Science like this is transformative and multifaceted; it disrupts entire established cultures but isn’t limited to that: advanced technologies not only broaden our ability to solve big problems but also prevent them, like the coronavirus pandemic. Poor farm conditions which are not entirely uncommon or unheard of create a ripe environment for viruses and diseases to proliferate; infectious disease experts and epidemiologists warn that our next pandemic may be sourced from farm animals. Our current food systems are designed to host pathogens through farming models like concentrated animal feeding operations where thousands of (and often more) livestock share crowded living situations and that enables viruses to jump from one host to the next. The collection of genetic codes may be benign but once it has secured a host the virus replicates itself from there on and, although unlikely, it may mutate and continue to spread through the unassuming throngs of tightly packed animals. From there, it would not take too long for the virus to come into contact with humans. A variant of viruses are genetic code segmented parts composed together but if it were to come into contact with another of that kind through co-infecting a cell it would be possible that the offspring virus produced has properties neither of the parents had and CAFOs that house thousands of animal hosts make that scenario more than feasible. Our animal agricultural industry and the systems that get the meat to dinner plates are, by design, the perfect breeding grounds for a nasty new virus.

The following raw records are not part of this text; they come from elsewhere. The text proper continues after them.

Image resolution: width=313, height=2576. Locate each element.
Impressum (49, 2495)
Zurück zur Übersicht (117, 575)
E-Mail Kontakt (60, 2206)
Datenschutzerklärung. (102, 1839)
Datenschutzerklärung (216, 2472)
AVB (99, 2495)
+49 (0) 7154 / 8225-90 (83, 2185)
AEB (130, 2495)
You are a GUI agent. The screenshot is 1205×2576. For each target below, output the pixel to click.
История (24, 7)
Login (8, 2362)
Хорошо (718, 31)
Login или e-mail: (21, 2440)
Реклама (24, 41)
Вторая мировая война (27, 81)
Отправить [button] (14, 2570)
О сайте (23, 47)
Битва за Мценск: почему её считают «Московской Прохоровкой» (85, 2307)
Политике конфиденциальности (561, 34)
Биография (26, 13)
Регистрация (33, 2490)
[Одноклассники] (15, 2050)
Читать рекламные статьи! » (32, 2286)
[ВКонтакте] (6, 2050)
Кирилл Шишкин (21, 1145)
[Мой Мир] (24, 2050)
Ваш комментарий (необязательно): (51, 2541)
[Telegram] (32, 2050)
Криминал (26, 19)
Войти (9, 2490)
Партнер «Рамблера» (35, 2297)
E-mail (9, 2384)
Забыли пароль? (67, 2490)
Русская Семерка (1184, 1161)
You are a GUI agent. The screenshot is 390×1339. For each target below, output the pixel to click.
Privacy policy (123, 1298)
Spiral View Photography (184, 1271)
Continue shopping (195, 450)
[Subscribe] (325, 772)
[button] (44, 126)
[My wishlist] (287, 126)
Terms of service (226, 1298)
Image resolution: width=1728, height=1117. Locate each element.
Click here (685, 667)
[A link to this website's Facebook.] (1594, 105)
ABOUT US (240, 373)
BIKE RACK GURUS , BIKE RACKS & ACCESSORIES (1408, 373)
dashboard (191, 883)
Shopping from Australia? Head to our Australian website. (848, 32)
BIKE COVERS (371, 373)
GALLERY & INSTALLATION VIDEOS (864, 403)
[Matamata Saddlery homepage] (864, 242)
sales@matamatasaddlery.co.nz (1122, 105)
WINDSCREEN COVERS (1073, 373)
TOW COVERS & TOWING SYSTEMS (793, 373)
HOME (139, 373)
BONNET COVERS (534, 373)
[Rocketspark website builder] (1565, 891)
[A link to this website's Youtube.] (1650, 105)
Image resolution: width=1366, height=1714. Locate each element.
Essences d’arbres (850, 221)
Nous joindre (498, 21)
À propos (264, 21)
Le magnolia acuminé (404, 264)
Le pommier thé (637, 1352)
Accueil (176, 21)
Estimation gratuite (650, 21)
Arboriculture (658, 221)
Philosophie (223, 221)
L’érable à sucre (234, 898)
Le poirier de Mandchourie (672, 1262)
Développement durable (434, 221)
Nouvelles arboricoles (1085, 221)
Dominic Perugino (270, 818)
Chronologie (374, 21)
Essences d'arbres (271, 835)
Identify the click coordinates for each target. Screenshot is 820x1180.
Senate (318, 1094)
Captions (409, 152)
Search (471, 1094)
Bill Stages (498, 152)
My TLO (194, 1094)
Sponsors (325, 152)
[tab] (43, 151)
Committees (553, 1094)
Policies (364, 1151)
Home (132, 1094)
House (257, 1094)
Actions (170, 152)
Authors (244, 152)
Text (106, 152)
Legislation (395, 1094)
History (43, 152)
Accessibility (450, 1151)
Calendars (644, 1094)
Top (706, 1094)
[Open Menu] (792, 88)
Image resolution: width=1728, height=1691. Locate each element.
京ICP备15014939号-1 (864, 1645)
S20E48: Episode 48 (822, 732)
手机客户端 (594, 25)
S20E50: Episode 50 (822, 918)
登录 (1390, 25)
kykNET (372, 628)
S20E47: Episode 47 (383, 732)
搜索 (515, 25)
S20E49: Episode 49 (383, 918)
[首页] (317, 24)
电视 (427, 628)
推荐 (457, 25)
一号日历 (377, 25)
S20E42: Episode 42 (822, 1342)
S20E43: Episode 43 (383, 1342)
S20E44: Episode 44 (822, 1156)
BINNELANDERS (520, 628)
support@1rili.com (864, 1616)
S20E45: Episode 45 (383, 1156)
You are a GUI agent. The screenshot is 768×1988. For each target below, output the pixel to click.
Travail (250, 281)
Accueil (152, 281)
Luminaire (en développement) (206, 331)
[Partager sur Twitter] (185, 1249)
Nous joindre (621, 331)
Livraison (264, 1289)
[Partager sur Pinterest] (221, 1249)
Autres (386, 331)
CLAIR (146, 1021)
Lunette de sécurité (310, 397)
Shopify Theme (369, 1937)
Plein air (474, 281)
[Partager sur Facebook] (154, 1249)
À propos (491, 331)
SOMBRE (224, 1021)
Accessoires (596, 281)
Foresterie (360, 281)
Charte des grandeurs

It is in our nature as humans to advance all creations of life and although some may believe cellular agriculture to encroach on nature’s design, our innate desire to make life more efficient has no limits. The meat we consume today is devoid of advanced technology, wasteful, contributes to and spawns problems, and is unethical, while the meat of tomorrow has the ability to transform even the most rigid attitudes about meat. Cellular agriculture’s stroke of genius doesn’t lie in simply advancing an ancient practice or human ethos, but because it’s tangible proof that our problems and solutions are often intrinsically interconnected with each other. It is technology like this that unlocks our ability to dynamically apply solutions to various issues in the world.